Ainsi donc, d’a­près l’en­sei­gne­ment don­né dans son Évangile, le Fils de Dieu est venu, non seule­ment expul­ser le démon et nous arra­cher à sa ser­vi­tude, mais il a dai­gné, de plus, confé­rer aux pauvres humains que nous sommes – et dans la mesure où nous croyons en son Nom – la puis­sance de chas­ser, à sa suite et à son exemple, les anges rebelles. Juste avant de mon­ter aux cieux il déclare d’ailleurs qu’à ce signe, entre autres, on recon­naî­tra les chré­tiens : « En mon nom ils chas­se­ront les démons » (Mt XVI 17).

Le pouvoir de devenir enfant de Dieu

Depuis deux mille ans, ce pou­voir exor­ciste de l’Église a consti­tué une grande source d’é­ton­ne­ment et de fier­té pour beau­coup. Mais le Christ nous a mis en garde : « Voici que je vous ai don­né le pou­voir d’écraser ser­pents et scor­pions, et sur toute la puis­sance de l’Ennemi : abso­lu­ment rien ne pour­ra vous nuire. Cependant, ne vous réjouis­sez pas parce que les esprits vous sont sou­mis ; mais réjouissez-​vous parce que vos noms se trouvent ins­crits dans les cieux » (Lc X, 19–20)

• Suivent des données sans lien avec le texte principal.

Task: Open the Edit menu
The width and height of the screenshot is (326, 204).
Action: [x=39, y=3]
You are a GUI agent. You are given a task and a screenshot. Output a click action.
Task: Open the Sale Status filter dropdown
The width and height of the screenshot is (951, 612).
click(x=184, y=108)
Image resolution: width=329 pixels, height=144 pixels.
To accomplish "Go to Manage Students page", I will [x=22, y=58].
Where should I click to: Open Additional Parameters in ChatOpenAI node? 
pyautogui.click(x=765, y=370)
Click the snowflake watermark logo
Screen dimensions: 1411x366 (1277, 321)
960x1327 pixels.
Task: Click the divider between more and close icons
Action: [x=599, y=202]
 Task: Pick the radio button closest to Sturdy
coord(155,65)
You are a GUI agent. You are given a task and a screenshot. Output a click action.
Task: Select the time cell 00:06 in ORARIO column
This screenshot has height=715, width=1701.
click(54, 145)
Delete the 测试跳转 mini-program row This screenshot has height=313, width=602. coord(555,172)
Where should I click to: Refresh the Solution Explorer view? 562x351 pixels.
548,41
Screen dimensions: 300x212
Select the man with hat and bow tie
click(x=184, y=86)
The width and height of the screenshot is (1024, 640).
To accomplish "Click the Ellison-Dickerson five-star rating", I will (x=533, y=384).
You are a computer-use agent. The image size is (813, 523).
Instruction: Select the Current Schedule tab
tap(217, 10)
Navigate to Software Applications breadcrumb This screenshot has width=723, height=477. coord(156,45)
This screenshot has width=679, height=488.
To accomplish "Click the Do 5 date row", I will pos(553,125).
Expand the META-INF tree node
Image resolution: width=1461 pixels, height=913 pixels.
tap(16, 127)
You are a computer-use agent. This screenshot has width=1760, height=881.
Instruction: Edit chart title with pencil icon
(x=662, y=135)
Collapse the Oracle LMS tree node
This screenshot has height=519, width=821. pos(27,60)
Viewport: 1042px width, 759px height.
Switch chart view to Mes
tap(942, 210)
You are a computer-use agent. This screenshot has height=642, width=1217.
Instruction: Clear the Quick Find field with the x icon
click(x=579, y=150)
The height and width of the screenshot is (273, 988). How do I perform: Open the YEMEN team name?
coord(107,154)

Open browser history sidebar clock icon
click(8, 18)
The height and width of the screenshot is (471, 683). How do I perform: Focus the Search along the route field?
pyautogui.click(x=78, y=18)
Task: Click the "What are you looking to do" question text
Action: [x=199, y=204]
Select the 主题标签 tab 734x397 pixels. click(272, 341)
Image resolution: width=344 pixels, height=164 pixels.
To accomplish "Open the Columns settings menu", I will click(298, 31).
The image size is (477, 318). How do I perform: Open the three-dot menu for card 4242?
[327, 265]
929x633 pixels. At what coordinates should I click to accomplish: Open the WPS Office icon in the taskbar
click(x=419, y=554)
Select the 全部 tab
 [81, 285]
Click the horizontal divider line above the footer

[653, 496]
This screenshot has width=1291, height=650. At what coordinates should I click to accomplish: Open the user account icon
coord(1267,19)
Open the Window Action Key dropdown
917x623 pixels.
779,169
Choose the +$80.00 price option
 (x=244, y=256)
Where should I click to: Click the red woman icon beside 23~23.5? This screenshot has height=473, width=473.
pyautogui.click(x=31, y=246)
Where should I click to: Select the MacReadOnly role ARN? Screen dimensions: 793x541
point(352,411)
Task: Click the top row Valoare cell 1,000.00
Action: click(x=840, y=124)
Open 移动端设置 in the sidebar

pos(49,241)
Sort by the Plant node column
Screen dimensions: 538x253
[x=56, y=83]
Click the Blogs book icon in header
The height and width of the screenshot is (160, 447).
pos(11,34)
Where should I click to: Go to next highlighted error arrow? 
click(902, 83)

Telle est, en effet, notre vraie vic­toire sur celui que Jésus défi­nit « Père du men­songe » : par la Croix – et la grâce qui en découle – nous sommes deve­nus véri­tables enfants de Dieu. Et cette des­ti­née unique et d’une digni­té indi­cible, c’est elle que, pour son plus grand mal­heur, le Prince des ténèbres a refu­sée. Et c’est ce refus qui l’a plon­gé dans une humi­lia­tion éternelle.